Allen, the former U.S. commander in Afghanistan, introduced a new report he co-authored on Afghanistan by the Center for a New American Security in Washington.

By specifying its commitment, the United States would be assuring Pakistan and the Afghan people of its presence after most NATO forces leave next year, the Hill reports.

“What is missing right now are the specifics,” Allen told the Hill. “Giving [the Afghans] the clarity of what that enduring presence looks like will give them the confidence that they need.”

Michele Flournoy, who also co-authored the Afghan report, said Obama’s decision on a post-2014 presence would refute the Taliban’s narrative that the U.S. forces are leaving.

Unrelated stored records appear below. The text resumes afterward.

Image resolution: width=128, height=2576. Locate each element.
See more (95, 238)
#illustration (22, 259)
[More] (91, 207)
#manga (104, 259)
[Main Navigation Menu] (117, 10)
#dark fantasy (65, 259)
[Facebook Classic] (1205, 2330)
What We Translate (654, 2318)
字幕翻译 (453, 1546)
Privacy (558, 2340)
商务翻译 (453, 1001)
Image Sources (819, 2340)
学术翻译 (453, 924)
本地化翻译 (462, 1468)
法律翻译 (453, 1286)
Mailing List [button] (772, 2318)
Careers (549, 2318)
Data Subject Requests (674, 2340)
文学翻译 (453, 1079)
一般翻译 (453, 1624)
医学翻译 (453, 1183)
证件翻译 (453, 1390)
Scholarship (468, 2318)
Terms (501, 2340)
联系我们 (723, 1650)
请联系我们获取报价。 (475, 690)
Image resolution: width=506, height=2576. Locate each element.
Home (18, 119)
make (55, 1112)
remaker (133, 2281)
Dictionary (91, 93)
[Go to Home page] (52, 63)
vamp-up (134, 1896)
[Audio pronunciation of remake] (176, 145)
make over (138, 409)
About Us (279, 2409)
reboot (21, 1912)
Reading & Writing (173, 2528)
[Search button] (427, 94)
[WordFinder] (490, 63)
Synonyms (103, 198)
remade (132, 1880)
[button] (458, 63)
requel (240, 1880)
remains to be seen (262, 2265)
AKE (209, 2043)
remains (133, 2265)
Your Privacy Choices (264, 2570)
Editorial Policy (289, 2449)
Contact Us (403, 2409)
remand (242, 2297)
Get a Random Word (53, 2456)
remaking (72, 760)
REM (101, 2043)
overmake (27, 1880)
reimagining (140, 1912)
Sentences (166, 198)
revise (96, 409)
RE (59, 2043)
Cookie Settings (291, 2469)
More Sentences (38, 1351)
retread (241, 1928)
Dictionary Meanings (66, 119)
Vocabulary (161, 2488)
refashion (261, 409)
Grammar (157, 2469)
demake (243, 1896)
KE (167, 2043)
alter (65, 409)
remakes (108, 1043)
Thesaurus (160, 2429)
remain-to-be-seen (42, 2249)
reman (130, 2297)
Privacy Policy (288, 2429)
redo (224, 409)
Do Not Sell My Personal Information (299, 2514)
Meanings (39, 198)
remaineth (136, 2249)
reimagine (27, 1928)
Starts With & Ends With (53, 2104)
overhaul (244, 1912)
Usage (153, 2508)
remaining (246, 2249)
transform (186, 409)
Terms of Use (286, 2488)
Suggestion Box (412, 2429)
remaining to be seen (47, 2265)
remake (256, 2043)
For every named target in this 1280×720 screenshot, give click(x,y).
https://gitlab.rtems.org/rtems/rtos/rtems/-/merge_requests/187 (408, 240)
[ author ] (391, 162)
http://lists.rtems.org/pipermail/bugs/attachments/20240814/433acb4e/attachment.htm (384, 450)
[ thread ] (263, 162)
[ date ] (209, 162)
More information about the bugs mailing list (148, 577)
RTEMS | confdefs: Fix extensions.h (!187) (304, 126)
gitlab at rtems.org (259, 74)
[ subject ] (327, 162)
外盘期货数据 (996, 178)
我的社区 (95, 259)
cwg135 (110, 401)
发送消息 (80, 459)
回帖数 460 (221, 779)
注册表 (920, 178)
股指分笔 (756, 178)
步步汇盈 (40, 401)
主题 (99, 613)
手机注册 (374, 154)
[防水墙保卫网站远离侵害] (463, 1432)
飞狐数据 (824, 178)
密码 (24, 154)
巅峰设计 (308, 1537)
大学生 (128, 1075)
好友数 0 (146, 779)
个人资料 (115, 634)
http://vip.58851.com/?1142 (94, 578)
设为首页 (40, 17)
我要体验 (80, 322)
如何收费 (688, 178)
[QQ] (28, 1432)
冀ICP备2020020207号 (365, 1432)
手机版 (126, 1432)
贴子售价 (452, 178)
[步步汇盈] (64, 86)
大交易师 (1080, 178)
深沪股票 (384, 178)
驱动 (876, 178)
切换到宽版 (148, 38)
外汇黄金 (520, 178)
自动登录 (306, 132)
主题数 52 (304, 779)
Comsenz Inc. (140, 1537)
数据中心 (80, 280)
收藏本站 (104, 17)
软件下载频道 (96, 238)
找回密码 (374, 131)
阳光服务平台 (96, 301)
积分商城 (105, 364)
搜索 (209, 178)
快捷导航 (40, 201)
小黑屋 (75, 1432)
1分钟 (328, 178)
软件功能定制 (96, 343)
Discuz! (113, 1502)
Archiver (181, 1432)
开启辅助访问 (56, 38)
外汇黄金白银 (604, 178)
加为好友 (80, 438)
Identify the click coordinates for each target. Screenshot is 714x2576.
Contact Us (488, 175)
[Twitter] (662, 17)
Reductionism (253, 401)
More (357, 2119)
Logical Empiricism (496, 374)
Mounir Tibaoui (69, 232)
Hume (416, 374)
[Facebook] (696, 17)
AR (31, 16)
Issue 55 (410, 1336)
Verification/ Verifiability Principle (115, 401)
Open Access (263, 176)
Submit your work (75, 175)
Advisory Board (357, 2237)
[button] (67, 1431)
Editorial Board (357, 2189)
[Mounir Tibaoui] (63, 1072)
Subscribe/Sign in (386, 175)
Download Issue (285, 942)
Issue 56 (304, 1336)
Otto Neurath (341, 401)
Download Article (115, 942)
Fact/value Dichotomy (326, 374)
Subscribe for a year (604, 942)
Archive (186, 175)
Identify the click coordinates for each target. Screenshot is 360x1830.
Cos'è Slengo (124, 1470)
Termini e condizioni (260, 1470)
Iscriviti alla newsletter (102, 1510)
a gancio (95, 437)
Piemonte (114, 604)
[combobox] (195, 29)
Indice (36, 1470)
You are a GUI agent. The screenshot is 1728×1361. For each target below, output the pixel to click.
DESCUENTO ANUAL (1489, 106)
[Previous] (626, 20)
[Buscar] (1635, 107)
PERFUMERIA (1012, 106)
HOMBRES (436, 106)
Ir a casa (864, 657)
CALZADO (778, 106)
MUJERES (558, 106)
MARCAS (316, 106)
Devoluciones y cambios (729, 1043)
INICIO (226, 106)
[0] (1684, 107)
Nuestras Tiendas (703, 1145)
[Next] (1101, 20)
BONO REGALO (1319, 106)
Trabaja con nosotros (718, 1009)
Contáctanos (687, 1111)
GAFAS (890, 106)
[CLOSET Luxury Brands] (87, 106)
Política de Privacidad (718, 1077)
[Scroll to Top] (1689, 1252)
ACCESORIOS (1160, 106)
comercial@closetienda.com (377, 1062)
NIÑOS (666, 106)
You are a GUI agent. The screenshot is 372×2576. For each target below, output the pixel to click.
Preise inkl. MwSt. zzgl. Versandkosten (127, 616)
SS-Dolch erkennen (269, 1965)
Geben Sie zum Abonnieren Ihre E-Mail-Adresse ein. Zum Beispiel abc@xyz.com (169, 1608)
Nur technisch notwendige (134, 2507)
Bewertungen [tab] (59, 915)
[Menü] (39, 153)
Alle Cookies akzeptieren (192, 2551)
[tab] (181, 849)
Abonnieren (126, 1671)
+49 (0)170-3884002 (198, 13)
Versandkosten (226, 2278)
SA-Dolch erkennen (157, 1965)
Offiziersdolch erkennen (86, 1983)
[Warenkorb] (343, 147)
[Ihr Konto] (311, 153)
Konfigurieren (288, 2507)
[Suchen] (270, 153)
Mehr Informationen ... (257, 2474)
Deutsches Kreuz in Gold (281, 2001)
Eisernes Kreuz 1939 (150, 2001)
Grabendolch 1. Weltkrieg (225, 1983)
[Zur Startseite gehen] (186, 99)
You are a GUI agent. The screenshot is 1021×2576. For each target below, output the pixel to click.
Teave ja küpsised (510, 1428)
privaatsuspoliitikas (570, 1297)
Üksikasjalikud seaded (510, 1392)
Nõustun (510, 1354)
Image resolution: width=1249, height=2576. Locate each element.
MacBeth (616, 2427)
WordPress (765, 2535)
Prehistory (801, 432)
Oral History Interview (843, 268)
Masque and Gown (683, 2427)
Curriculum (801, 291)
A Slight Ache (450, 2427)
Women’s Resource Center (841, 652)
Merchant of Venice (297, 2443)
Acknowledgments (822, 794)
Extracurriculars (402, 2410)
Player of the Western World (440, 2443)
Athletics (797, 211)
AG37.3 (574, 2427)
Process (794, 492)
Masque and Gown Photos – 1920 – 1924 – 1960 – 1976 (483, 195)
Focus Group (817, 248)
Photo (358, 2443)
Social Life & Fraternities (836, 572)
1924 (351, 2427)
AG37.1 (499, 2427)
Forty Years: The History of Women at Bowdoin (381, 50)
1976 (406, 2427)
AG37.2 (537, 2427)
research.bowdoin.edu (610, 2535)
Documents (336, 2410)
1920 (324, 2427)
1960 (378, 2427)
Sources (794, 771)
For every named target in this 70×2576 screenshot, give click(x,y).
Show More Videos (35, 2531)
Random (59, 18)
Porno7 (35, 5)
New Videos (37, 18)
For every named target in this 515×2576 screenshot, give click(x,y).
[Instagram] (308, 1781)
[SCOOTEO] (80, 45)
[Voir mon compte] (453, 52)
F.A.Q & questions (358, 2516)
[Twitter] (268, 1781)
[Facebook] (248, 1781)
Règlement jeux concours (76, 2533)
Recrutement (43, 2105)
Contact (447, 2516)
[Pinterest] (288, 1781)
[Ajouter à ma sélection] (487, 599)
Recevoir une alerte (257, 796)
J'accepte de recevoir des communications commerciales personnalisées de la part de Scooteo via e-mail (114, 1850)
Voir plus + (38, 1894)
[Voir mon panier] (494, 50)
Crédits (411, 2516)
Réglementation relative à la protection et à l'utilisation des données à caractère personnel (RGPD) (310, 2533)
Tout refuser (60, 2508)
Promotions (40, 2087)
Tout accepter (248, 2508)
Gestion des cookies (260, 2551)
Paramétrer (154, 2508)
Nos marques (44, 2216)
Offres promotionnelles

“It sends a really strong message to the Taliban, that we’ve got a strategic partnership in place, and now we’re putting resources behind that and they’re real,” Flournoy, the former Pentagon undersecretary for policy, told the Hill. “And that will affect the Taliban perception and calculus.”

Obama has said the United States will withdraw half of the 66,000 troops in Afghanistan by early 2014, but the president has not said what the size of the force after that will be.

Last year, the president signed a long-term strategic partnership agreement with Afghan President Hamid Karzai that committed to a U.S. presence in Afghanistan through 2024, the Hill reports.

Specifics remain to be worked out, including the size of the U.S. force and the number of bases that will operate there, the Hill reports.

On Friday, Obama met at the White House with NATO Secretary General Anders Fogh Rasmussen, saying that a final NATO summit on Afghanistan would be held next year.

“Not only will we be able to underscore this final chapter in our Afghan operations, but also to paint a picture of a future whereby we’re partnering with the Afghan government on behalf of the Afghan people and on behalf of world security,” the president said.